A Pacific Ocean Expedition
A Royal Australian Air Force C-27J aircraft performs a flypast near the waterfront at Apia, during Operation Solania 23-2

A Royal Australian Air Force C-27J aircraft performs a flypast near the waterfront at Apia, during Operation Solania 23-2, 23 May 2023. Defence Image.

Written by

Anthony Bergin and Maurice Brownjohn

Pacific leaders have long recognised the benefits to be derived from investing more in ocean science to support national and regional economic growth in ocean sectors. The islands, while small, have huge ocean areas. That makes them large ocean states.

Managing the sustainability of marine resources is vital for the Pacific. This region delivers two-thirds of the world’s tuna. There is more known about the moon than this ocean. It’s still very much an unknown frontier but is increasingly attracting geopolitical interest, driven partly by its vast and often untapped marine and mineral resources.

Ocean science research vessels in the region have historically been chartered, often for fisheries research. Most are being decommissioned due to their age. But now Australia, the US, and New Zealand are funding a $34 million fisheries and ocean science research vessel for the Pacific.
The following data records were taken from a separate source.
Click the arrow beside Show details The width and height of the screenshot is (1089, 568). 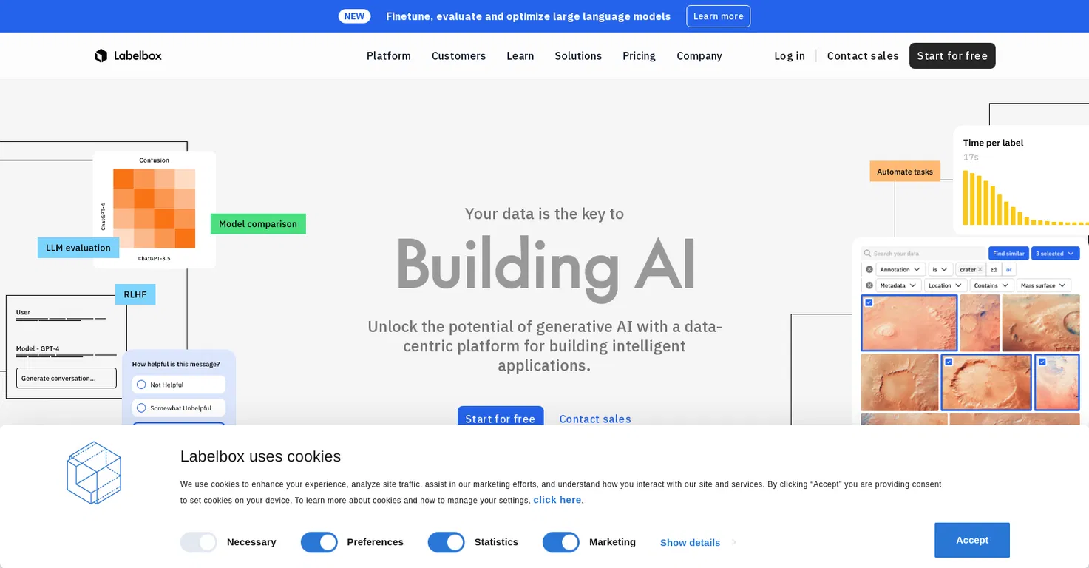point(734,542)
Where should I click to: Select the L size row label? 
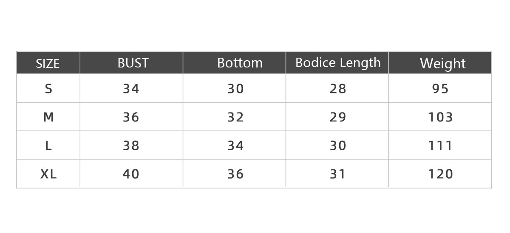tap(48, 146)
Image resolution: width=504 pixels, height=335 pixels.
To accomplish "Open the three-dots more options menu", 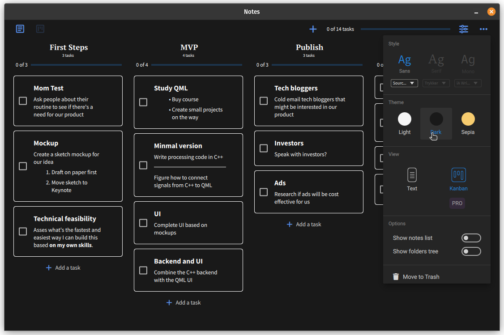I will click(483, 29).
New Zealand has recently announced its contribution of $8.2 million.

Australia’s funding commitment is expected to be announced soon. The vessel will be operated by the South Pacific Community (SPC) in New Caledonia, the organisation that coordinates research and mobilises scientific knowledge for the region. The fisheries and ocean science research vessel will have several missions, ranging from tuna tagging, deploying instruments for ocean observation, and implementing bathymetry surveys.

The trilateral donation is timely: ocean science can make a significant contribution to our island neighbours in responding to sea level rise, ocean warming, the impact of plastics on marine biodiversity, tuna management and the development of marine protected areas. The vessel will complement current Pacific marine research conducted by France, US, Australia, New Zealand, and Japan.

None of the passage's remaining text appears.